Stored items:
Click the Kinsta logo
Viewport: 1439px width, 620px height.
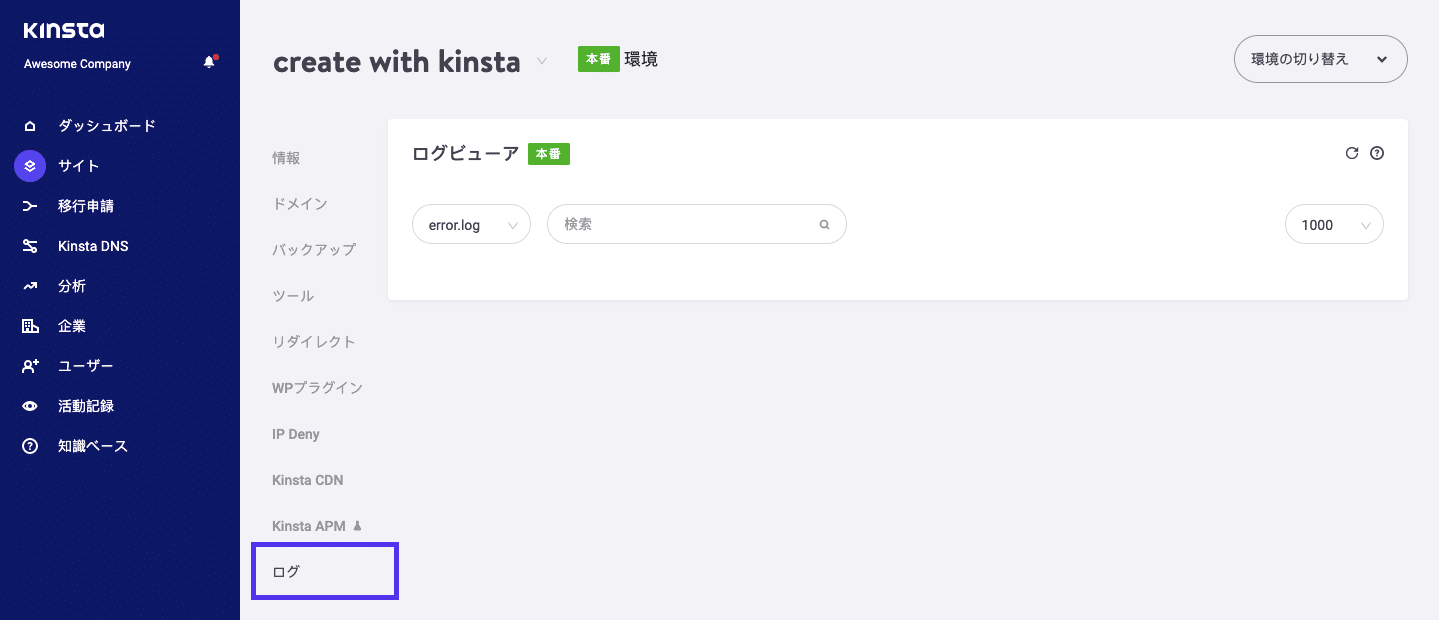[66, 30]
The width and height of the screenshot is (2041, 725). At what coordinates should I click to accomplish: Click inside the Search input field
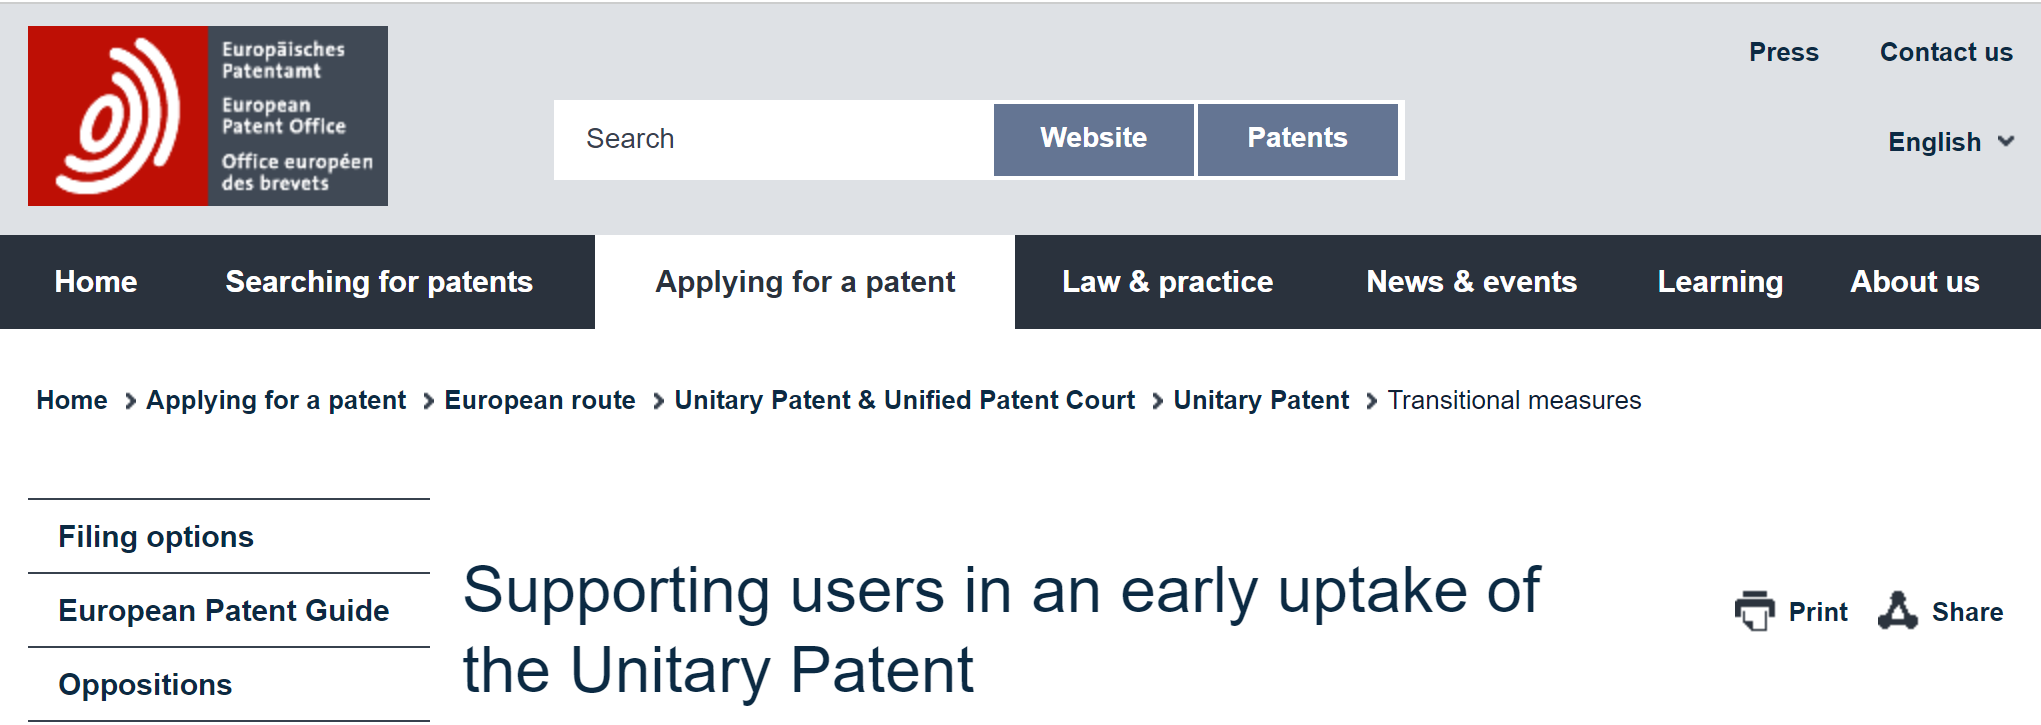(x=774, y=139)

TASK TO COMPLETE: Word for word, quote the lines above. Omit the pictures.

SOLVED PROBLEM:
Click the Kinsta logo
Viewport: 1439px width, 620px height.
[66, 30]
The width and height of the screenshot is (2041, 725). At what coordinates should I click to accomplish: Click inside the Search input field
(x=774, y=139)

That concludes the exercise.